2020 Fourth Quarter Investment Commentary

By Arthur G. Swalley, CIMA®, Director of Investments

Sharing a quarterly investment commentary has the advantage of being able to have some perspective on recent events, but the disadvantage of being overwhelmed by the sheer volume of them. Looking back over the end of 2020 and the first month of 2021, we at Arlington are impressed and challenged by the breadth and velocity of change the world, and the financial markets, have experienced.

After a tense October of rising COVID-19 infection rates, super-spreader rallies, and minute by minute polling results, November kicked off with a historic election marked by record voter turnout, despite the surging pandemic. As with the 2016 election, investors embraced change with strong positive momentum. The end of election uncertainty kicked off a powerful rally in value and smaller companies, erasing all of the sectors’ pandemic induced losses by year end. Additionally, foreign markets led by China and Southeast Asia performed strongly. Arlington’s disciplined positioning, aided by two rebalancing moves during the year, benefitted from these rallies and finished the year with strong absolute and relative returns.

The election coincided with a surge in COVID-19 infections and hospitalizations, which led to renewed shutdowns and slowing in economic activity. However, the Pfizer vaccine release in early December, quickly followed by the Moderna vaccine release, allowed markets to look past the virus’s surge and maintain positive momentum. U.S. cases peaked on January 8, two weeks after Christmas, and have declined rapidly since, thanks to a combination of vaccinations and lack of holiday gatherings. We anticipate and hope that Dr. Anthony Fauci is correct in his informed prediction that herd immunity will be reached in the late summer/early fall timeframe.

With hardly a chance for a breather, 2021 kicked off with the Georgia Senate elections handing the thinnest possible control of the chamber to the Democratic Party. Markets began pricing in more fiscal stimulus and higher inflation, anticipating larger COVID-19 relief measures with a Democratic Congress and President Biden in control. The very next day, Congress was overwhelmed and overrun by a horde of insurrectionists trying to overthrow the results of the Presidential election. Fortunately, our democratic processes held up to the challenge as Congress reconvened and certified the election result, leading to an orderly transition of power on January 20. The U.S. market peaked in the week after President Biden’s inauguration.

The peak in the market didn’t last for long as the Reddit/GameStop drama began to unfold. With the short sellers squeezed out of Gamestop and AMC Theaters over the past week, the Reddit community has turned it sights onto silver, another heavily shorted asset. Many long/short hedge funds suffered double digit declines and caused short term market volatility by having to sell long positions to cover their losses on the short side. Without diving into more details, we do want to point out that day trading in options and challenging short sellers isn’t new, but what is new is an entire generation of investors is quarantined at home, bored, with a set of services on their phone designed to funnel them into extreme, dopamine-driving trades. In short, a major result of rapid, unpredictable change (in this case social media driven trading) is volatility.

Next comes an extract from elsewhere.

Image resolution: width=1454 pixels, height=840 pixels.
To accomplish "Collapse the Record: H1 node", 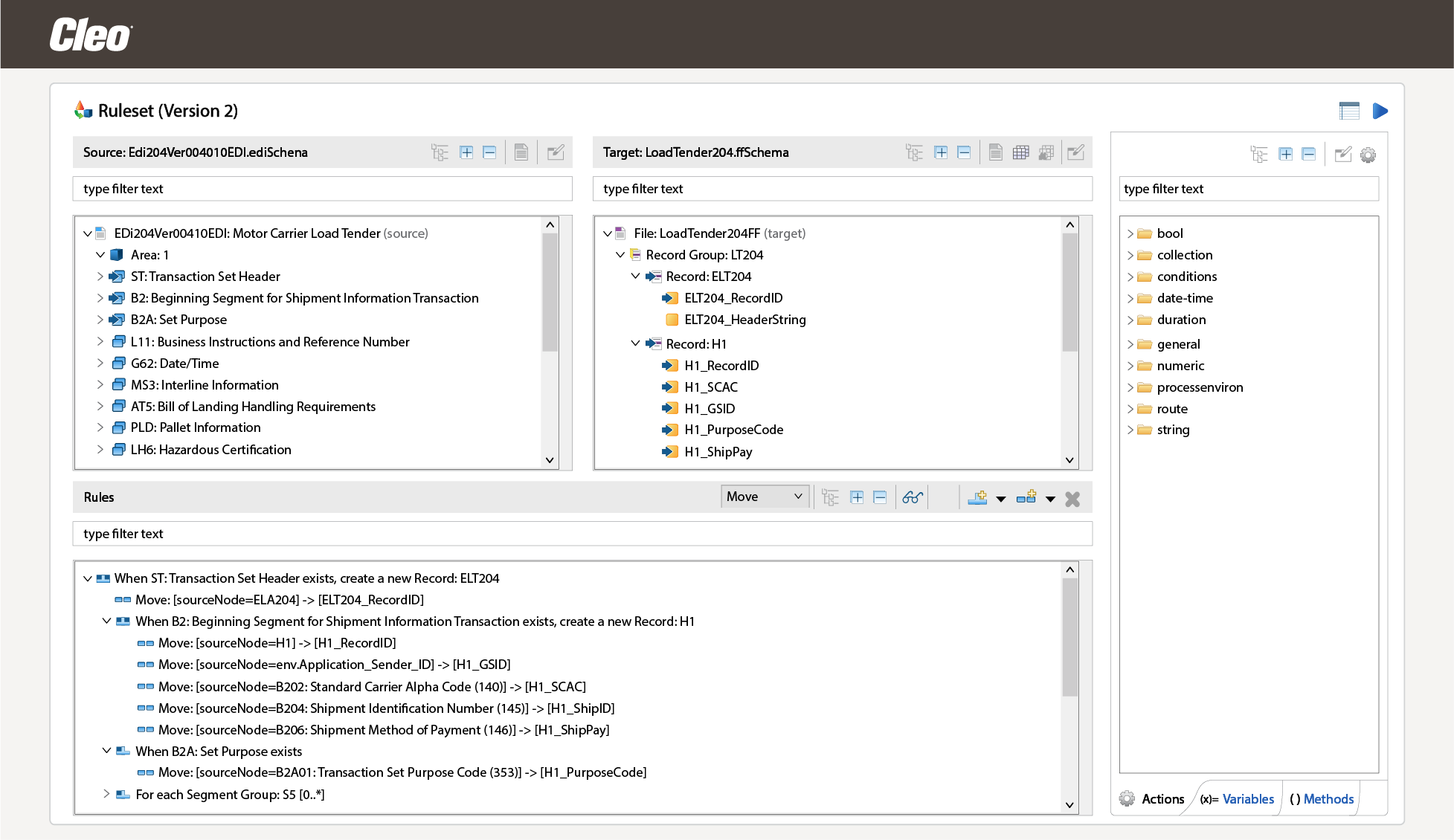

These latest market machinations, along with unprecedented government spending and deficits which were expanding rapidly even before the pandemic broke out, lead to the most popular financial question of 2021: are we in a stock market bubble? Bubbles are easy to spot after they have happened. The best we can do is point out that there are speculative excesses in some stocks and sectors, especially in innovative, speculative companies with no earnings. Other indicators are an increase in initial public offerings (IPO’s), increased margin trading by smaller investors, and market valuations that make sense only relative to zero interest rates. However, if the vaccines are effective in controlling COVID-19, the U.S economy is poised for a rapid recovery in activity and earnings, which would quickly fill the current gap in valuations.

Here at Arlington, we continue to focus on high quality companies and the discipline that has served us well through previous bubbles and inevitable dislocations. We are confident that innovation will continue to keep up with the changing needs of consumers around the world, and that over the long term, we will have you positioned to benefit.

We wish you a healthy and happy 2021!